In this way, we can organize different database types into a data hierarchy like so:
OL: Open License
RE: Readable
OF: Open format
URI: Uniform Resource Identifier
LD: Linked Data
If you want to know more about this, this article offers a good explanation.
Conclusion¶
In modern computing, all types of databases are heavily used. Choosing which data format is most suitable for an application is a crucial step that should have nothing to do with taste or fashion (alas, in practice it often does), but everything with the nature of the data you want to store and the way you want to make it accessible.
For instance, tabular data is still heavily used today, mainly because of its simplicity (it is very human-readable), brevity (CSV is much less verbose than, for instance, JSON or XML) and accessibility (you don’t need much parsing). Moreover, because of its navigational nature, CSV can be read line by line (which is not the case with JSON or XML), which makes it easy to handle large files. Therefore, CSV or something similar (TSV) is often perfect for very simple databases.

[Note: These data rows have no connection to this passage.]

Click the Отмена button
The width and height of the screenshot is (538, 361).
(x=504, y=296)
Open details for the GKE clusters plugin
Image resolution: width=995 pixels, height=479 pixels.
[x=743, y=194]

Some of the downsides of single tabular data files include that formulating complicated queries is not straightforward (there is no standardized query language like XPATH or SQL). If you anticipate that users will need to query the data in very specific ways, it is probably better to go with a relational or RDF database which you can query with SQL or SPARQL. Another downside of CSV is that there is no tight connection between the data (rows) and the data scheme (columns), which does not easily allow to express complex relationships. In such cases, it is probably best to look at hierarchical data structure such as JSON or XML, or RDF, which includes the data scheme (URI) everywhere in the database.
Another consideration is how your data or data scheme might change, which is easier to handle in some formats than in others. For instance, it is easy to add rows to a CSV file or an RDF triple store. With JSON or XML, this is much harder (you need to read the whole structure into memory). Changing the data scheme in CSV can be easy (adding another column of data) or hard (splitting up columns). With RDF it is often easier, as you can just keep adding predicates. In JSON/XML it can be easily done (as we saw, the data can even be asymmetrical), but it might break all your existing queries (which will have to look for data in a different place than before).
These are only a few considerations in the very complicated, but fascinating field of database design.